Question-and-Answer Session
Operator
(Operator Instructions) Our first question comes from Christopher Horvers. Sir, go ahead.
Christopher Horvers - JP Morgan
Thanks. Good afternoon. Maybe you could talk about -- really two questions. First is rank the difference in how you are looking at the back half this year, back half of the year now versus maybe a quarter ago between sales, the rebound in hard goods, gross margin versus SG&A. And then bigger picture, do you expect deflation and/or would you be able to pass further price increases on, should inflation start to pick up over the next six to 12 months?
Robert F. Moran
-- versus earlier in the year or how we thought about it -- well, first off I would say that the lack of inflation is as expected, so it’s slowing. It’s actually slowing probably a little bit quicker than we anticipated and the units are coming back but they are not coming back quite as quick, so the combination of those two is driving a little bit weaker back half than we expected as we started the fiscal year.
And then as far as we think about deflation, we don’t believe we will have inflation for the back half benefits. Like I said, it’s coming down quite a bit. I think on the deflation side, we don’t -- we think net net, we’ll probably be flat from an inflation perspective. There will be some areas and some vendors that will lower prices, but in other cases prices are still going to flow through so generally flat on an inflation/deflation impact is what we are expecting for the back half.

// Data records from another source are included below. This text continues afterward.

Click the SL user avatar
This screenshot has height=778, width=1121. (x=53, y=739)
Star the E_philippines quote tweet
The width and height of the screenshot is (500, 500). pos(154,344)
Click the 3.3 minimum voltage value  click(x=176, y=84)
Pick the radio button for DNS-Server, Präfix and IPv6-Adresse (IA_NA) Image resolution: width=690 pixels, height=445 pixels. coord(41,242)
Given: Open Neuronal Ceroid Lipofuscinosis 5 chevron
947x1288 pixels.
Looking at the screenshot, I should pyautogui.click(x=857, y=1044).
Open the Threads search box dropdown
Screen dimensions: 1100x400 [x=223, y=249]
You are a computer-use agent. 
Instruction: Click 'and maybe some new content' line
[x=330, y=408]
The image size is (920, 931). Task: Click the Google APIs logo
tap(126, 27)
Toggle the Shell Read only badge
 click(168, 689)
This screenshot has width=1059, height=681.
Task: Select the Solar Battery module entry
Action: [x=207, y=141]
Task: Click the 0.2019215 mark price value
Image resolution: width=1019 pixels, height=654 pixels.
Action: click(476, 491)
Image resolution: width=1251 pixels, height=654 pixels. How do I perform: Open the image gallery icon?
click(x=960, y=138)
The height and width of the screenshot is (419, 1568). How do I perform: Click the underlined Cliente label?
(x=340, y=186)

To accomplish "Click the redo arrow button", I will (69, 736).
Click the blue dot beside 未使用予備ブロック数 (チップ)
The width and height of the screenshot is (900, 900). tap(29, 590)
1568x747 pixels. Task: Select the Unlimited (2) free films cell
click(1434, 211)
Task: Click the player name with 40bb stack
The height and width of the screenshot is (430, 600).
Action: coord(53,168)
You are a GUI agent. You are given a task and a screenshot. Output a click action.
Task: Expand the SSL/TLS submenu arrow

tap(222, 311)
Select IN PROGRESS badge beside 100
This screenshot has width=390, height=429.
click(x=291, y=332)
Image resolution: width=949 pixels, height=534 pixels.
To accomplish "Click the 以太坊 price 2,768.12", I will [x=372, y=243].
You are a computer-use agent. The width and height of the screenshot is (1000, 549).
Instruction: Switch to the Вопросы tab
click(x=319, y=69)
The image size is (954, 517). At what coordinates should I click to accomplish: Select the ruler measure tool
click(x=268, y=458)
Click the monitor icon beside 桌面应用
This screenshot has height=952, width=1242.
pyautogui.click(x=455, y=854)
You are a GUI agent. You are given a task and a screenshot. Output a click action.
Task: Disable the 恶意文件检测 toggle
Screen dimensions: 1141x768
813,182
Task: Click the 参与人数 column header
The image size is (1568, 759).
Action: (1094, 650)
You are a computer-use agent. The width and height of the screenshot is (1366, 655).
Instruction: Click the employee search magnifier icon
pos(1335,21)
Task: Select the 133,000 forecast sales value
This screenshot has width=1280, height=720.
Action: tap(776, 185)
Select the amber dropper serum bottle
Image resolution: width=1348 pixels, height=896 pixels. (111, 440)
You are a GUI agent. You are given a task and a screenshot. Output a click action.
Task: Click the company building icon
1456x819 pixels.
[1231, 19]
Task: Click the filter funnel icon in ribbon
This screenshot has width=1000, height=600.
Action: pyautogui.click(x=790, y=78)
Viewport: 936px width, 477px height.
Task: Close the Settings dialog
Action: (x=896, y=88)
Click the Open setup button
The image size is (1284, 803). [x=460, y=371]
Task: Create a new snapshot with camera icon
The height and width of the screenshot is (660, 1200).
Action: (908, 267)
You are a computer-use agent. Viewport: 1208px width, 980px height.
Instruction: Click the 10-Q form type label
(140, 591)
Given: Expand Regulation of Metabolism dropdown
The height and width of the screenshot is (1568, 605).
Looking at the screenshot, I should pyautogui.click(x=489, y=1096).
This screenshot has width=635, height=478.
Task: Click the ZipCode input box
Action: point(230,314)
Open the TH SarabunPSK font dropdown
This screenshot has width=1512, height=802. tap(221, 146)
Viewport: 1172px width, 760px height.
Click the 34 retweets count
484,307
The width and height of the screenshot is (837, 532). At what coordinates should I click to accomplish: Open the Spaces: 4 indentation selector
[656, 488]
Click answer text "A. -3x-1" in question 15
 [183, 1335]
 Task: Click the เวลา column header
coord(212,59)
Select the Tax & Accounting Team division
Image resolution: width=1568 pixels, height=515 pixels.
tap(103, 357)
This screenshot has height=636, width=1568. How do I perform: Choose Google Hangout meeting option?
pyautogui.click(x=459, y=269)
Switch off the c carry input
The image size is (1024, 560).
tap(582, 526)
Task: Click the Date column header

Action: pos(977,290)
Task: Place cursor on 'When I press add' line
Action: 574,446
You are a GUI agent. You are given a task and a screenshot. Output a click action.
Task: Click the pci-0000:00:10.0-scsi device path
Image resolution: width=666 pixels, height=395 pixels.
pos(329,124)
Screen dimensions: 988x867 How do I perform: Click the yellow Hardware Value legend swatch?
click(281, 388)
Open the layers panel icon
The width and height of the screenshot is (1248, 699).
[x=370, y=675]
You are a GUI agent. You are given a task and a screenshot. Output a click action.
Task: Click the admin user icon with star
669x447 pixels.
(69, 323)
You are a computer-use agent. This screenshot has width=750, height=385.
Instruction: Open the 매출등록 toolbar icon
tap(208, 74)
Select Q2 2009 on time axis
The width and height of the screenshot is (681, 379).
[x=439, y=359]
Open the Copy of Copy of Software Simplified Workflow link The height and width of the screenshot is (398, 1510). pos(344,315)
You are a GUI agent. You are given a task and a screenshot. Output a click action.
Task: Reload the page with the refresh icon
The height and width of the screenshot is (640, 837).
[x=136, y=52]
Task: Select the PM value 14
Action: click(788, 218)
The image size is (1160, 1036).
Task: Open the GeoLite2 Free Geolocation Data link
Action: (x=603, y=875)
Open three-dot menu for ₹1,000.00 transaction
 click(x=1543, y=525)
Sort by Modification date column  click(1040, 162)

Christopher Horvers - JP Morgan
And so as we think about let’s say beyond 3Q, because maybe there’s a little more coming through here and thinking about fourth quarter and 2010, is it really -- you know, if traffic stabilizes here and not expecting further inflation, is it -- does it really come down to how the hard goods come?
Lawrence P. Molloy
The hard goods is the primary driver of the business so for us, it’s -- and as Bob spoke to, several of the things we are doing in merchandising, for us driving the hard goods is the most critical thing that we can do because one, obviously 2X the margin, it really helps the margin rate and we want to get the margin rate stable -- stable to expanding again and it really comes down to driving the hard goods business. The consumables business is always a staple -- it’s driving traffic, it’s bread and butter but driving the hard goods business and improving that is going to drive margin expansion and drive leverage and provide earnings growth.